───── RECORDS FOR PROCESSING ─────

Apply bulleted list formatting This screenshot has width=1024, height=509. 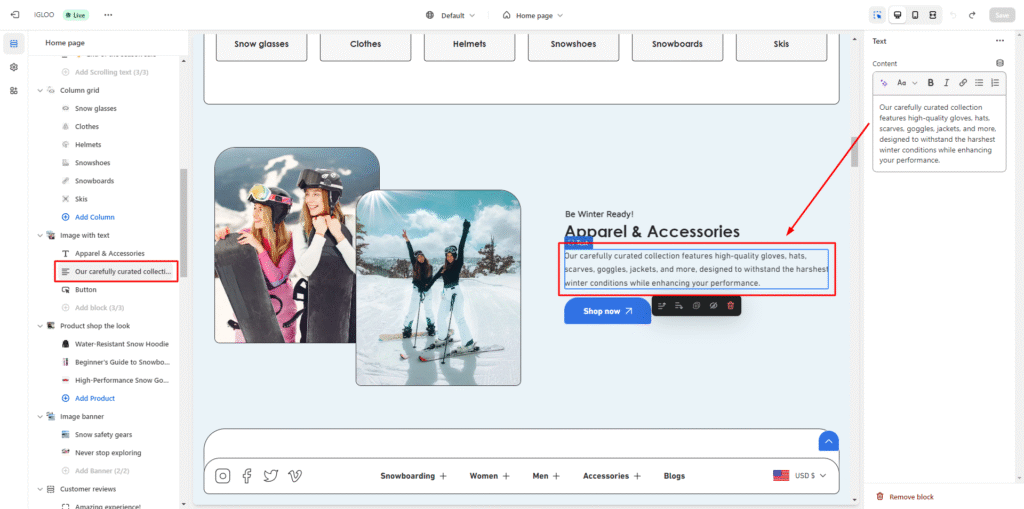pos(979,83)
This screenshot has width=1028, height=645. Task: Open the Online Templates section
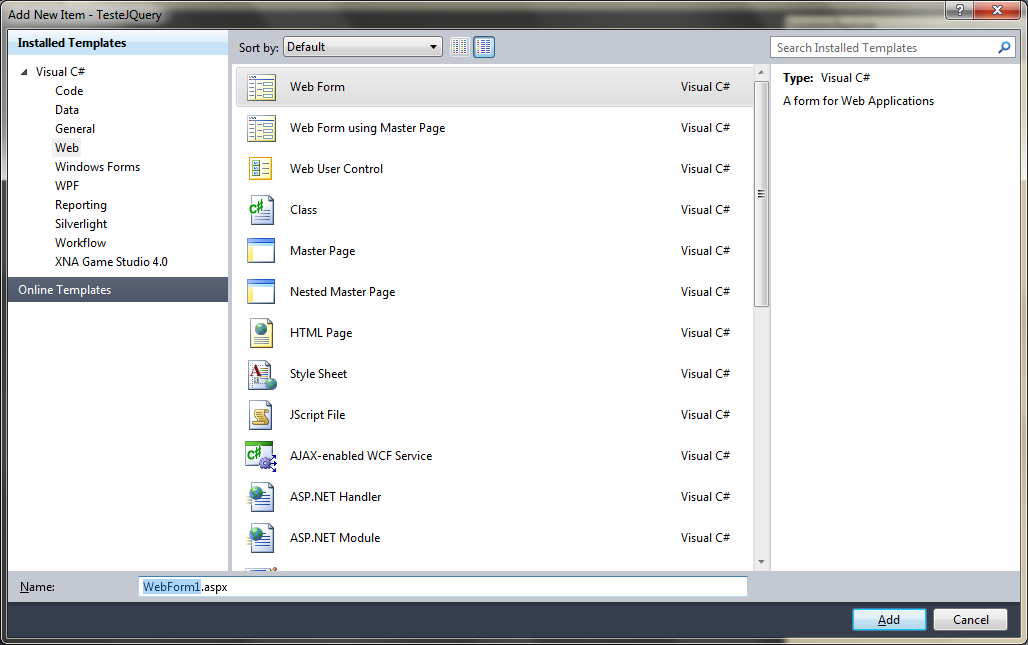tap(65, 290)
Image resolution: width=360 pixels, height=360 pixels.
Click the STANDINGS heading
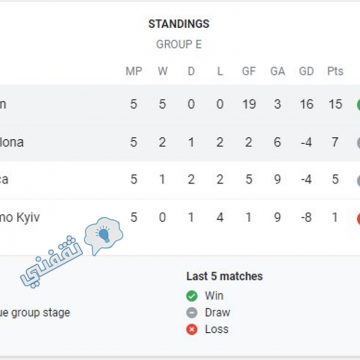click(x=179, y=24)
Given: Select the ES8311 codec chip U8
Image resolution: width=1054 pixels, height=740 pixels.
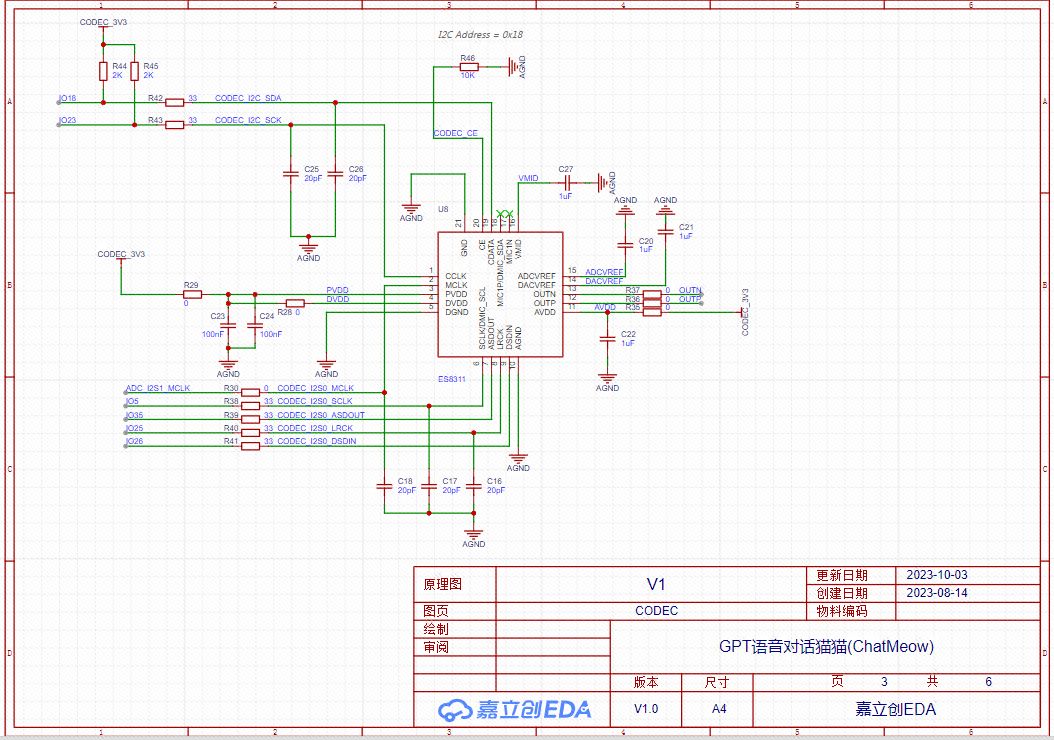Looking at the screenshot, I should pos(500,294).
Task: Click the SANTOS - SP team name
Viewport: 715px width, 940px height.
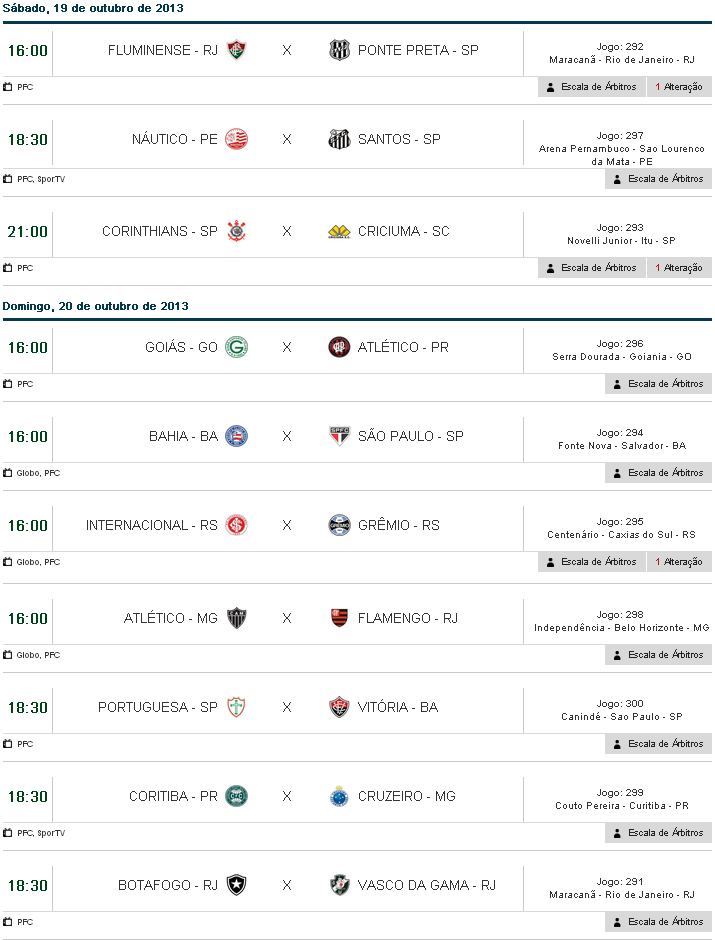Action: (398, 139)
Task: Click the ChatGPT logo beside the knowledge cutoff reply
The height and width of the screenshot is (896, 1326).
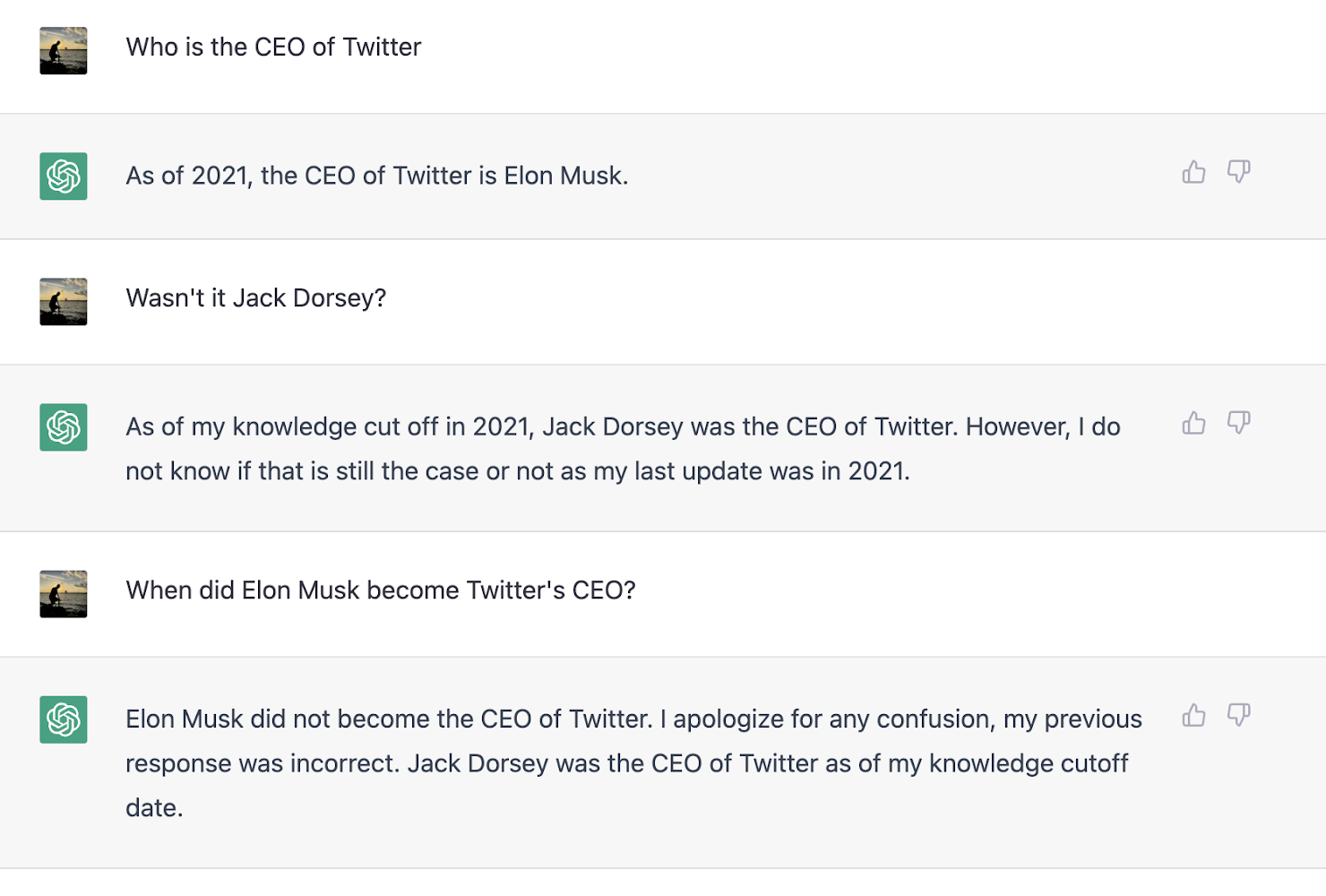Action: 64,427
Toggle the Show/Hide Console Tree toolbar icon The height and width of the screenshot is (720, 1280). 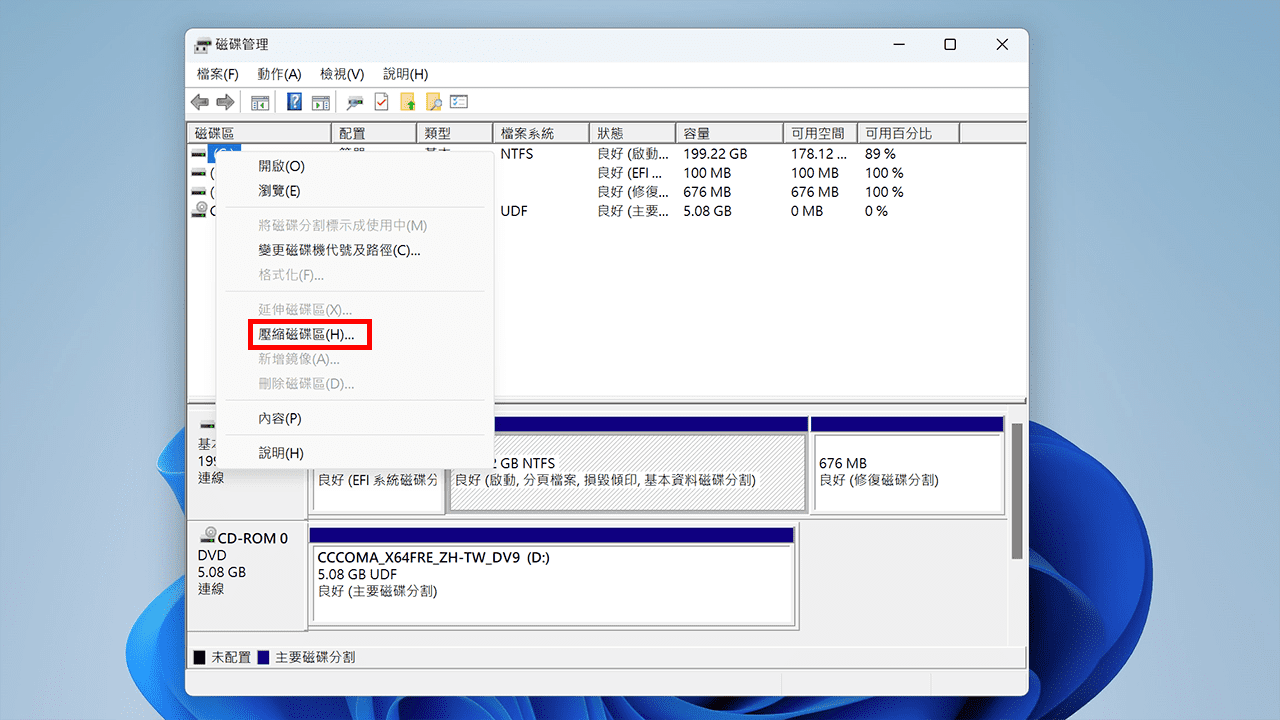(x=261, y=101)
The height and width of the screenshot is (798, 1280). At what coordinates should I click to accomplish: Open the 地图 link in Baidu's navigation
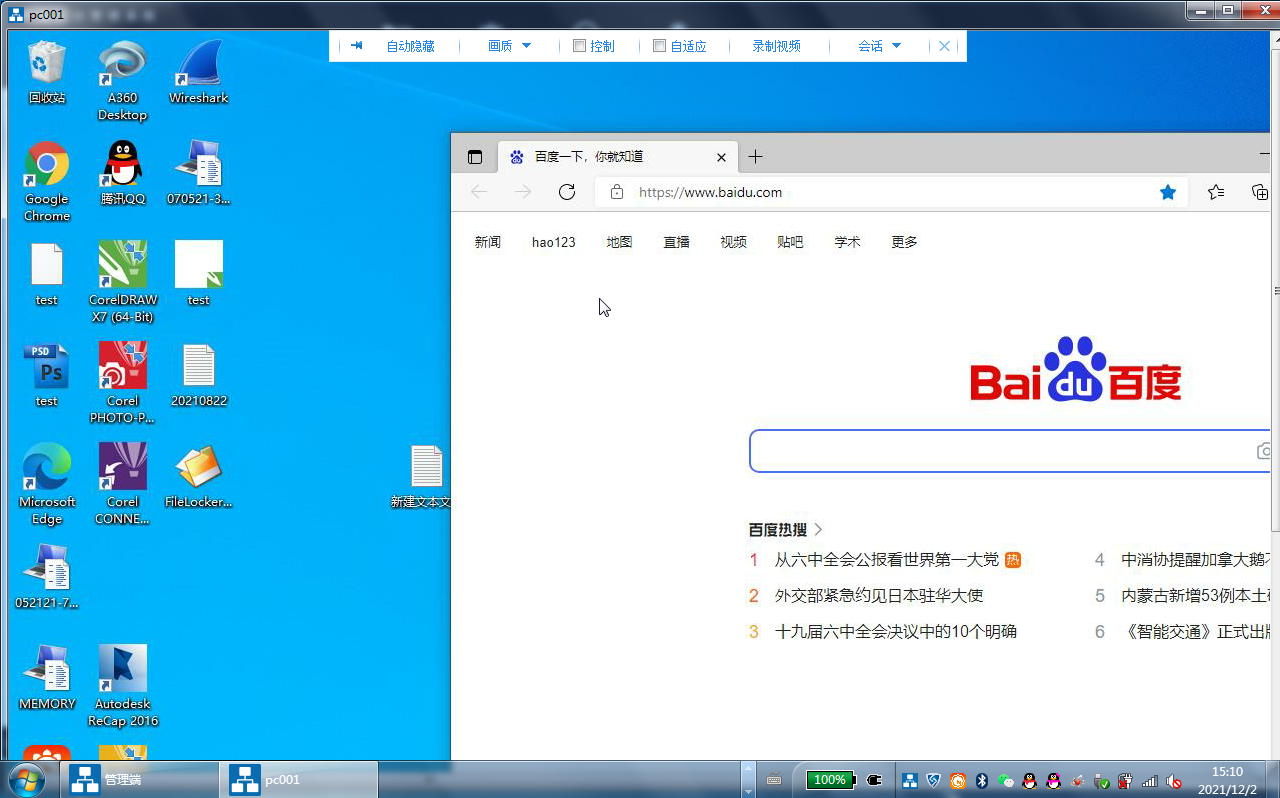(619, 242)
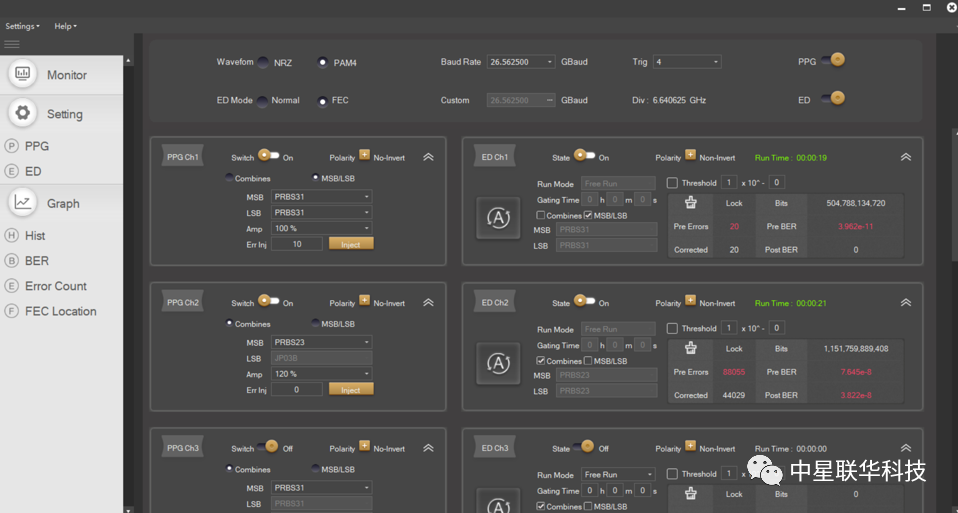The width and height of the screenshot is (958, 513).
Task: Open the FEC Location view in sidebar
Action: click(x=60, y=311)
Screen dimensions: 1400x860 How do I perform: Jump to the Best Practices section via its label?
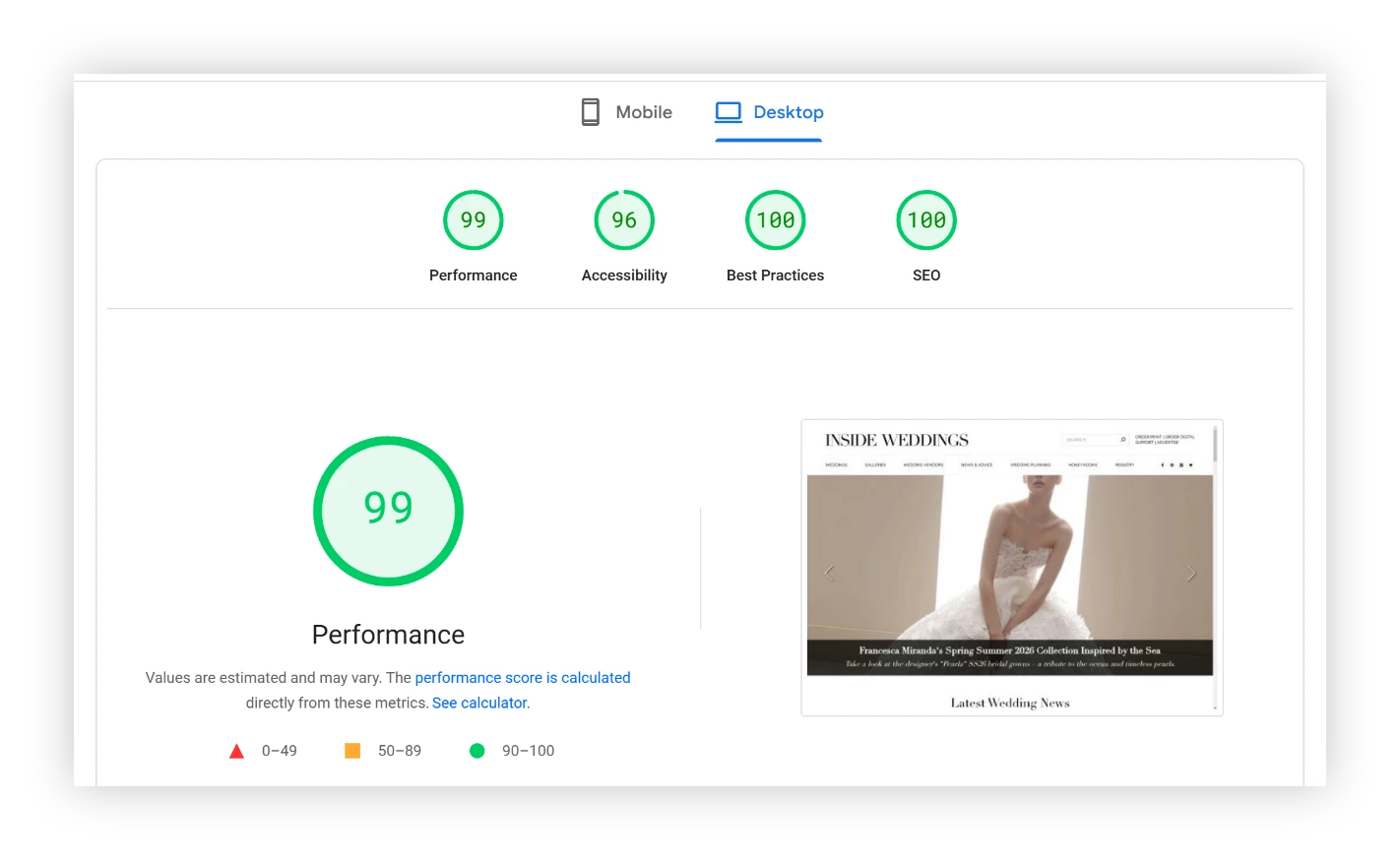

─────

### TASK INSTRUCTIONS:
Above are the records; please give again, exactly and in full, only the lines that run from the line with "Given: Select the ES8311 codec chip U8" through the line with "Task: Click the ChatGPT", with no pictures.

### SOLUTION FOR THIS TASK:
Given: Select the ES8311 codec chip U8
Image resolution: width=1054 pixels, height=740 pixels.
Looking at the screenshot, I should pos(500,294).
Task: Click the SANTOS - SP team name
Viewport: 715px width, 940px height.
Action: (398, 139)
Task: Click the ChatGPT logo beside the knowledge cutoff reply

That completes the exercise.